Sungguh-------dan kau tak akan paham rasanya ketika---sebagai kekasih, haknya dicintai sudah terpenuhi. Indah sekali. Tersenyum menerawang langit-langit hotel, menimang kembali memori kemarin siang ketika setelah beberapa waktu tak ada penyatuan. Seokjin rindu, air mukanya mendadak sendu ketika sekelebat bayangan raut familiar itu.

"Bisakah kita bertahan sampai akhir, Joohyun-ah?" monolognya, jemari kokohnya hendak meremat seprai jika satu suara tidak mengambil seluruh atensi.

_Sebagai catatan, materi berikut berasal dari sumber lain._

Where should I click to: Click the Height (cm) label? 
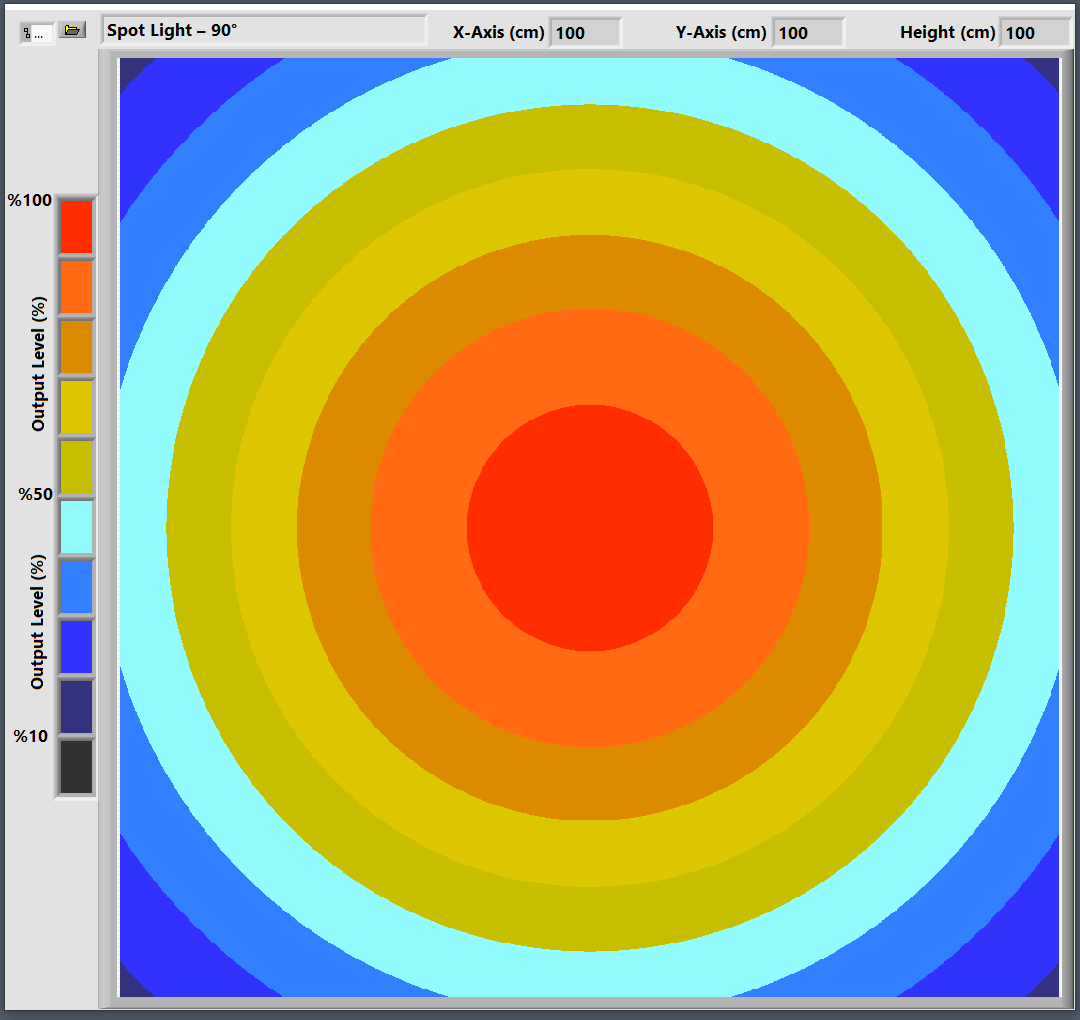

Terduduk usai menggapai benda pipih di pinggir nakas, seolah terkena mantra raut kelabu itu berubah merekah, tersenyum sampai sukma.

"Sayang, ak----"

"Aku rindu." kekehan di seberang sana seirama dengan hembusan angin melalui celah jendela kamar yang sempat Seokjin sibak tirainya. "Aku tahu itu." tak ia jawab sampai helaan di ujung sana mengambil kembali atensi yang sempat Seokjin alihkan pada bentangan langit di atas kepala.

"Besok aku akan menonton konser, apa boleh?" tanyanya hati-hati.

Usai mengernyitkan dahi setelah dibuat bingung, sebab tak pernah ada larangan semacam itu sebelumnya. Aneh, seolah paham ketika belum sempat ujung lidahnya keluar, suara di ujung sana kembali memecah keheningan. "Bersama Suho." begitu cepat. Seokjin saja seolah kehabisan akal, berpura-pura sinyal terputus bukan ide bagus juga, pikirnya. Ia tak ingin mencapai dengar lebih tepatnya.

Benar begitu----ketika lidahnya tak mampu keluar bahkan kelu, stagnan tubuhnya di tempat. Sebab ada hal lain, berbeda yang dulu ketika Joohyunnya disentuh pemuda itu, Seokjin hanya balas memeluk. Mengecup surai tanpa ada amarah di sana. Hanya saja-----sekali lagi kali ini rasanya berbeda.

Usai kesadarannya kembali, sekelebat ingatan terbesit begitu saja dalam benak. Satu nama itu otomatis mengambil seluruh atensinya lebih kuat lagi. Saat-saat krusial bersama pemuda itu Seokjin benci ketika harus mengakui bahwa keberadaannya sebagai kekasih terancam.

Dan itu benar adanya, hatinya terus menerus gelisah bahkan ketika penyatuan indah mereka kemarin siang, Seokjin menjadi lebih 'mendamba' sebab rasa takut kehilangan kembali menghampiri ketika satu kalimat serta-merta muncul dalam benak.

"Jangan harapkan aku sudah menyerah hanya karena sekarang kau pemiliknya. Seokjin, aku belum selesai." []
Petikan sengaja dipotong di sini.